WORK INSTRUCTIONS – Could you retype the entries below exactly, omitting every picture?

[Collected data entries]
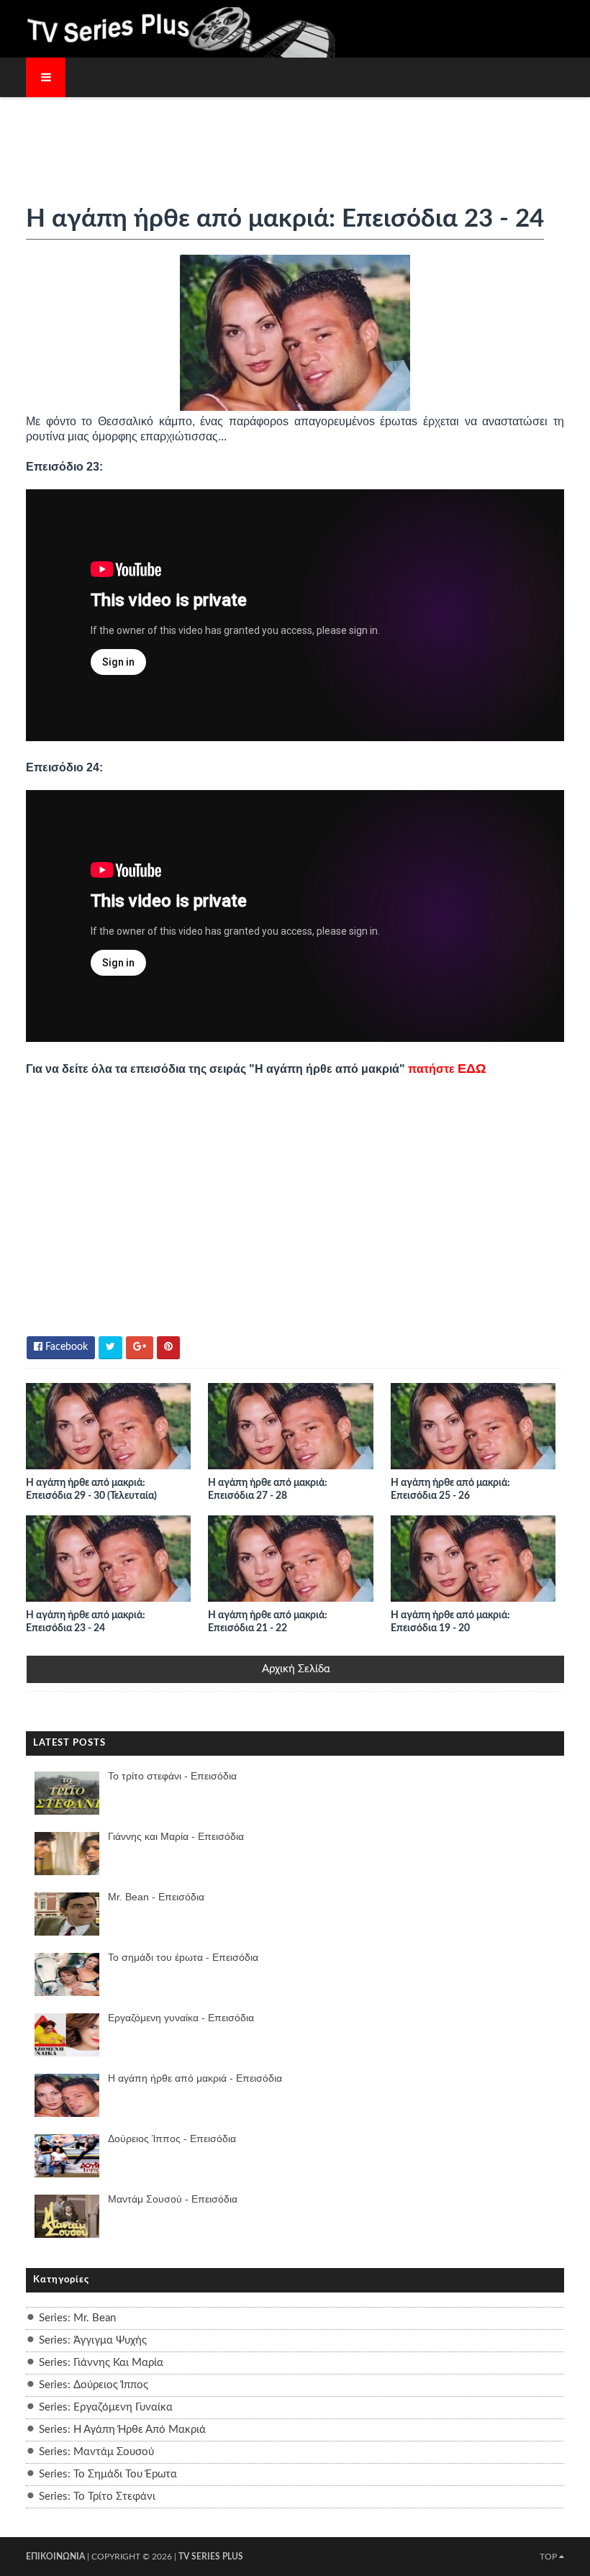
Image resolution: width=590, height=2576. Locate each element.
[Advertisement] (295, 141)
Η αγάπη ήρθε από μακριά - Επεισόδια (195, 2078)
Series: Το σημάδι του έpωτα (108, 2474)
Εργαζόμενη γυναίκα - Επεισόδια (181, 2017)
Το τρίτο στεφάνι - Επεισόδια (172, 1776)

WRITTEN SOLUTION –
Image resolution: width=590, height=2576. Locate each element.
[Advertisement] (295, 141)
Η αγάπη ήρθε από μακριά - Επεισόδια (195, 2078)
Series: Το σημάδι του έpωτα (108, 2474)
Εργαζόμενη γυναίκα - Επεισόδια (181, 2017)
Το τρίτο στεφάνι - Επεισόδια (172, 1776)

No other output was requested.